Purple prose is the name given to writing, that’s just too flowery, too melodramatic, too overdone. I think perhaps writers who don’t have confidence in their own skills write to impress and can run the risk of their prose getting too purple. They’re trying too hard and therefore are over-compensating.

Having said all that, there is no ultimate absolute definition. Perhaps one person’s purple prose is another person’s vivid description.

It’s a subjective decision – part of the multi-faceted balancing act writers undertake. A lot would depend on the genre too – you’d get away with a lot more in say, the romance genre, than you would in the thriller genre.

But I think it’s safe to say that any sentence including the phrase ‘rosy fingers of dawn’ would qualify.

As we discuss in metaphors you need vivid description to make the reader visualise what you’re describing. But it needs to be restrained at the same time. The goldilocks version: neither too much, nor too little, but just right.

Watch out too for words which are too big or fancy. Sometimes you have to use a very specific word because you need an exactness of meaning. But most often you can use simpler words. Writing isn’t about using fancy words; it’s about using simple words bravely and honestly.

One place where you have to especially watch out for purple prose is during love scenes. The clinical terms around bodies and love-making are just so, well, clinical. But a lot of the slang words are very crude. So – assuming you write sex scenes rather than just setting it up and then letting the reader imagine the rest – you have to find ways to describe the act without being either clinical or crude.

The problem with this is that you can get very purple. His throbbing manhood, her heaving bosoms … argh.

You’ll have to find your own way to solve that problem – but hopefully I’ve alerted you to the danger, and during the editing process you can watch out for this and correct it.

Killing Your Darlings

Another clue to whether the writing is overdone is that it draws attention to itself rather than to the story.
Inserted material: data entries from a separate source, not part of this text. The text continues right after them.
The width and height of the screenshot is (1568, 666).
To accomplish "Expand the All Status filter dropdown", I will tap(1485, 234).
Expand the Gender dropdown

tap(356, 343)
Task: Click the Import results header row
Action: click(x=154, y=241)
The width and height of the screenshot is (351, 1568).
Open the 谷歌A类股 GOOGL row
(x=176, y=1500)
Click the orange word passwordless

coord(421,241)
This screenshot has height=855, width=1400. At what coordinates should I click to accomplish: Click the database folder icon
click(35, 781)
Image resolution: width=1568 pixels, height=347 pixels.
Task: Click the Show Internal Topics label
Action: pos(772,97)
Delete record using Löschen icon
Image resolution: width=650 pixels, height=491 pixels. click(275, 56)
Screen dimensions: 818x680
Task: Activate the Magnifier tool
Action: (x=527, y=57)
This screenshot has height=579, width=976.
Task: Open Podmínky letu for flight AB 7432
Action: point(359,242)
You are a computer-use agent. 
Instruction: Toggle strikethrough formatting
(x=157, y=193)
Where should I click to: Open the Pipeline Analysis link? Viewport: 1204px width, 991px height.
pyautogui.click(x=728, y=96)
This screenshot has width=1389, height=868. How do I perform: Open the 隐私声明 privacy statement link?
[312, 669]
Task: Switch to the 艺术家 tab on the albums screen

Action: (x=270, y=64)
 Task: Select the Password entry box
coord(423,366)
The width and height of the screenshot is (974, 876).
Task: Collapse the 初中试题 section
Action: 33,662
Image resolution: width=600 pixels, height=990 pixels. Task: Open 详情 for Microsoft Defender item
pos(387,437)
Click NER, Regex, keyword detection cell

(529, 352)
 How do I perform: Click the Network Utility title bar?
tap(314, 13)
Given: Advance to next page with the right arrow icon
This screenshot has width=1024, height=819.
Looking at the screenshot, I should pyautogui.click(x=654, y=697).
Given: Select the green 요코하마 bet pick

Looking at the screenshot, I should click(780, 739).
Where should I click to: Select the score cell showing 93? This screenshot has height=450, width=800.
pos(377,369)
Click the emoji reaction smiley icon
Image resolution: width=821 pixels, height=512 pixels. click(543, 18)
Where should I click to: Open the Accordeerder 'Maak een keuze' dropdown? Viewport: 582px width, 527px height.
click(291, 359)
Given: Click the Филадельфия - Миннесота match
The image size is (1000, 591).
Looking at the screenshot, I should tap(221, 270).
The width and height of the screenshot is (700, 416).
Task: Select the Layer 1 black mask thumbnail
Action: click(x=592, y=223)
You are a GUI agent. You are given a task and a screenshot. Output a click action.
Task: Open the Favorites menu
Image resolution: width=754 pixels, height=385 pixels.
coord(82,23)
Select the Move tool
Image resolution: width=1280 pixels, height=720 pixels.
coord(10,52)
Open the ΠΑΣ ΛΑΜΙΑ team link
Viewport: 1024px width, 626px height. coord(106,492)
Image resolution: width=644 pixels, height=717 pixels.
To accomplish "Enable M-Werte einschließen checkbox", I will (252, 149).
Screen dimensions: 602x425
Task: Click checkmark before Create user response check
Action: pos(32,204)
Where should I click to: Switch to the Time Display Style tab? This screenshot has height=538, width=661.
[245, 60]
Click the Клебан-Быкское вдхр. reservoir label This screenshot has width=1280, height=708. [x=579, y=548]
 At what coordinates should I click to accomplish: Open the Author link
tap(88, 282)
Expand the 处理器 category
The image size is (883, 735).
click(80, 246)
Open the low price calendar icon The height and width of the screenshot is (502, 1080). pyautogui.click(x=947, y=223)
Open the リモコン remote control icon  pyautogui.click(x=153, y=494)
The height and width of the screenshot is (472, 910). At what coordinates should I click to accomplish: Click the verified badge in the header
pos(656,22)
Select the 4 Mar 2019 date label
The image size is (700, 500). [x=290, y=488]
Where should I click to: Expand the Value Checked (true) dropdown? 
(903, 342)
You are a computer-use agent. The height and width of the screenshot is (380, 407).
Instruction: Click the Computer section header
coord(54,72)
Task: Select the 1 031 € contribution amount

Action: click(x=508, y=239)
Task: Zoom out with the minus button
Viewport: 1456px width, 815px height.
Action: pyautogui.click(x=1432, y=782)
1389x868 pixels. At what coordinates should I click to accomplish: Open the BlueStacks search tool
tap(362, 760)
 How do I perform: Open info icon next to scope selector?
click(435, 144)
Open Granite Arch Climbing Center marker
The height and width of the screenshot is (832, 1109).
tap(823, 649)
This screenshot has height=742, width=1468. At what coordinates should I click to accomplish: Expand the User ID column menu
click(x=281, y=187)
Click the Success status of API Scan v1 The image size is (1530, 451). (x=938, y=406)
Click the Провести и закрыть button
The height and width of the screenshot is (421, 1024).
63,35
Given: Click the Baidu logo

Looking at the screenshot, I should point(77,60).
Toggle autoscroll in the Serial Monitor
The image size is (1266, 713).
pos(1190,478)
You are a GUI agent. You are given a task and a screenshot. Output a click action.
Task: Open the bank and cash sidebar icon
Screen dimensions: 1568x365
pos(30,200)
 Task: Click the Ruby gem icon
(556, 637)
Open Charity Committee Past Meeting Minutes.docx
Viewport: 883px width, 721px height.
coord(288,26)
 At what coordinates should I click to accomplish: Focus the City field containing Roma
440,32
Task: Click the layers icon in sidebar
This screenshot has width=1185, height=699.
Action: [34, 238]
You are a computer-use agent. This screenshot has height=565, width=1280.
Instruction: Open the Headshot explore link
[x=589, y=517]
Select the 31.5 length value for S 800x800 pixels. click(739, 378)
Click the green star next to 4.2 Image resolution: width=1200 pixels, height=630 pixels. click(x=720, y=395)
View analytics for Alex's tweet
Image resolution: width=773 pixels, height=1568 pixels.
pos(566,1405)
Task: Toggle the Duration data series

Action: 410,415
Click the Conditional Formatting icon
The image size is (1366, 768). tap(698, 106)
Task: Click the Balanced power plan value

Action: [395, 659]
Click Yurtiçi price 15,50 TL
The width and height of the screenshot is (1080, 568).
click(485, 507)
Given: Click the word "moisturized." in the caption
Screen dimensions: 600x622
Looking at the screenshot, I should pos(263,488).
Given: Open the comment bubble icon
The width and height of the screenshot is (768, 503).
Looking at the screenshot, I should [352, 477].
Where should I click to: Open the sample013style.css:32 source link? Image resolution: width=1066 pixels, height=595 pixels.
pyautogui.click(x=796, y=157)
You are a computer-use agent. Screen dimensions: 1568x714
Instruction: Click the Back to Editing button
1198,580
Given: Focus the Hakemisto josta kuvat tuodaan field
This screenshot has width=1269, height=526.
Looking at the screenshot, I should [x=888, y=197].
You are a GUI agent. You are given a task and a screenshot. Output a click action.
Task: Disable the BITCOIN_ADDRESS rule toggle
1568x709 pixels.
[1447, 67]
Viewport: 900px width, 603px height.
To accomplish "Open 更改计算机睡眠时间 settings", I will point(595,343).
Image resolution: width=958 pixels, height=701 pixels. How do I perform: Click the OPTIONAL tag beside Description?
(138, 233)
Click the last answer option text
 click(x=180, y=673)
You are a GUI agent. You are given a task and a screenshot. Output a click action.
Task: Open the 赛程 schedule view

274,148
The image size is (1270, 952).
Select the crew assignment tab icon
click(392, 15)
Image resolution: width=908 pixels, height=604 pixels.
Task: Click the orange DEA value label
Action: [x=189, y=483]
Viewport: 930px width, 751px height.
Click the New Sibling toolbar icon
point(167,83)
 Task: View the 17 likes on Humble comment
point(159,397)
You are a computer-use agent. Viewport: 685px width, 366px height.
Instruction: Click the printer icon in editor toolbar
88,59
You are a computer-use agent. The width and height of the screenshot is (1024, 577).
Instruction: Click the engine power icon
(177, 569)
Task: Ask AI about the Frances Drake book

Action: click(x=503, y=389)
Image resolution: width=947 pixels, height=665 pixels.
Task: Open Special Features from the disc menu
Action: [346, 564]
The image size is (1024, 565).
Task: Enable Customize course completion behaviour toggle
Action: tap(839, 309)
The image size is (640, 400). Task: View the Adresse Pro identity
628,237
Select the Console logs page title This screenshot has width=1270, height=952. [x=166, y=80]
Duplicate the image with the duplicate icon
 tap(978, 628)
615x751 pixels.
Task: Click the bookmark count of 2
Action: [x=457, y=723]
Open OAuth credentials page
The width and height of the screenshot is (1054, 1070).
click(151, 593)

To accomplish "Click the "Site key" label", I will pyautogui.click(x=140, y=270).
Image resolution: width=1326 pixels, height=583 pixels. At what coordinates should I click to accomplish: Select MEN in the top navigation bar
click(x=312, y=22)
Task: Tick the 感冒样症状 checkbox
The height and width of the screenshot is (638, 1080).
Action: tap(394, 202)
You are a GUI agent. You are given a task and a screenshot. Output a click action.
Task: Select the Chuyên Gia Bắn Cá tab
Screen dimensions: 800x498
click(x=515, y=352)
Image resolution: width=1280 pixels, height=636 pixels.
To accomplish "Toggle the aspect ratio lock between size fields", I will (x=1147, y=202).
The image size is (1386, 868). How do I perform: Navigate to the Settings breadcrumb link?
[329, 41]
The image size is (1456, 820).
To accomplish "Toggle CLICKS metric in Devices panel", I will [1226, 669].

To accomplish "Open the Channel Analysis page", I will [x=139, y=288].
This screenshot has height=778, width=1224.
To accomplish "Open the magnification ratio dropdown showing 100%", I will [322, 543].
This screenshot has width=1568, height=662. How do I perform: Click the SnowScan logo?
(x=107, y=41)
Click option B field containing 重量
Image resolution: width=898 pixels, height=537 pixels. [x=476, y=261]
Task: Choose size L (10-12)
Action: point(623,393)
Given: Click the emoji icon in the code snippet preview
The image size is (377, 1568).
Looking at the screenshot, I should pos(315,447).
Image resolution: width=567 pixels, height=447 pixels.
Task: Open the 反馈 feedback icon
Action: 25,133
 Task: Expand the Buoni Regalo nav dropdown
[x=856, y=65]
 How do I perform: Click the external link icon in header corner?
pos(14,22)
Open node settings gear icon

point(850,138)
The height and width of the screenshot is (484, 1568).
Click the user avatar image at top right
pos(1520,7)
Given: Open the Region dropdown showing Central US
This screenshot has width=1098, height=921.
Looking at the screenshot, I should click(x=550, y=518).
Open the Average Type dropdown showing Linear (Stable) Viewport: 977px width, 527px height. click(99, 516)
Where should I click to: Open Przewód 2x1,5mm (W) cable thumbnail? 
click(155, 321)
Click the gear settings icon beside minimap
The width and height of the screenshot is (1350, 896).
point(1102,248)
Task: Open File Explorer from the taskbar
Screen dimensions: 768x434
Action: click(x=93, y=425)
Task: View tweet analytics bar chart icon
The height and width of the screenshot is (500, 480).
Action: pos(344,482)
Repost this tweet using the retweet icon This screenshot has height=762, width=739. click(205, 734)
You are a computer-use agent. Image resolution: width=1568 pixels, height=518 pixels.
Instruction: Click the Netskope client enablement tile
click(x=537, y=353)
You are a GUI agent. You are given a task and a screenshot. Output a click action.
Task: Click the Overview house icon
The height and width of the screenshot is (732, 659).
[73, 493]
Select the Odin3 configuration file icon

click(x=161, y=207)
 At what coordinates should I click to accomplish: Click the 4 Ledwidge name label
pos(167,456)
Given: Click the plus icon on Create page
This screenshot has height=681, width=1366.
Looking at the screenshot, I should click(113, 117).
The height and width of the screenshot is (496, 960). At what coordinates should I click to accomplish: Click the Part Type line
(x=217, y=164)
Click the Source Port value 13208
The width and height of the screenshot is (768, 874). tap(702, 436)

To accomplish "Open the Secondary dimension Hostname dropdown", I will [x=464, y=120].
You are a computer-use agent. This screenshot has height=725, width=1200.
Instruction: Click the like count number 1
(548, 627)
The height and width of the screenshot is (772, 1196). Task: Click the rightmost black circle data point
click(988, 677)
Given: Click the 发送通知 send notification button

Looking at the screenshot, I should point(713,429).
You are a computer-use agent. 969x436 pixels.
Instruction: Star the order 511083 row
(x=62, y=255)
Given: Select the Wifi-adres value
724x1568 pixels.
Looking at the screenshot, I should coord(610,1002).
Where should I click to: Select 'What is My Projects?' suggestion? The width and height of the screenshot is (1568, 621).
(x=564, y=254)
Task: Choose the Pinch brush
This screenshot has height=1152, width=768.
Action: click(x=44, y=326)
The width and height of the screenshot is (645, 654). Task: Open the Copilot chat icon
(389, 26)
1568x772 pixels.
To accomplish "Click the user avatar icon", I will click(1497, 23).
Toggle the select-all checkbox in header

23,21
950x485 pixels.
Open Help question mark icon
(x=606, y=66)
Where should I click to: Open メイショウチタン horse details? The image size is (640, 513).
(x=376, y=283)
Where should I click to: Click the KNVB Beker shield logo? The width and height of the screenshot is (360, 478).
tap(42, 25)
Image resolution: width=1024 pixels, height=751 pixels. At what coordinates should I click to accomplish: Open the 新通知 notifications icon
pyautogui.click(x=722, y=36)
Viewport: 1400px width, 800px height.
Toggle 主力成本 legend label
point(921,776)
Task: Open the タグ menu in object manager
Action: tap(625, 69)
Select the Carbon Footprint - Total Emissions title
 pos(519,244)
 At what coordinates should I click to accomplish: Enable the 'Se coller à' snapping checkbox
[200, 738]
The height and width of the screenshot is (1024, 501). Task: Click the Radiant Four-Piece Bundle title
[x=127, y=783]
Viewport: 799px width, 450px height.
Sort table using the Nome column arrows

Every time you think proudly to yourself, That’s a lovely phrase, take that as a warning sign.

If the phrase is self-indulgent, and is far more about your own cleverness than it is about the story, then it has to go. This is what is meant by the phrase, ‘kill your darlings’.

This is not to say that you have to lose every phrase you’re particularly pleased with – no, no, a thousand times no! (Although you may well see that ‘advice’ elsewhere – just ignore it if you do.)

If the phrase serves the story, it stays. Otherwise it goes. It’s very simple. Simple, perhaps, but not always easy: it is hard, I totally acknowledge, to kill your darlings. One trick is to have a file on your computer where you save them; that way they neither clutter up your story, nor are lost forever.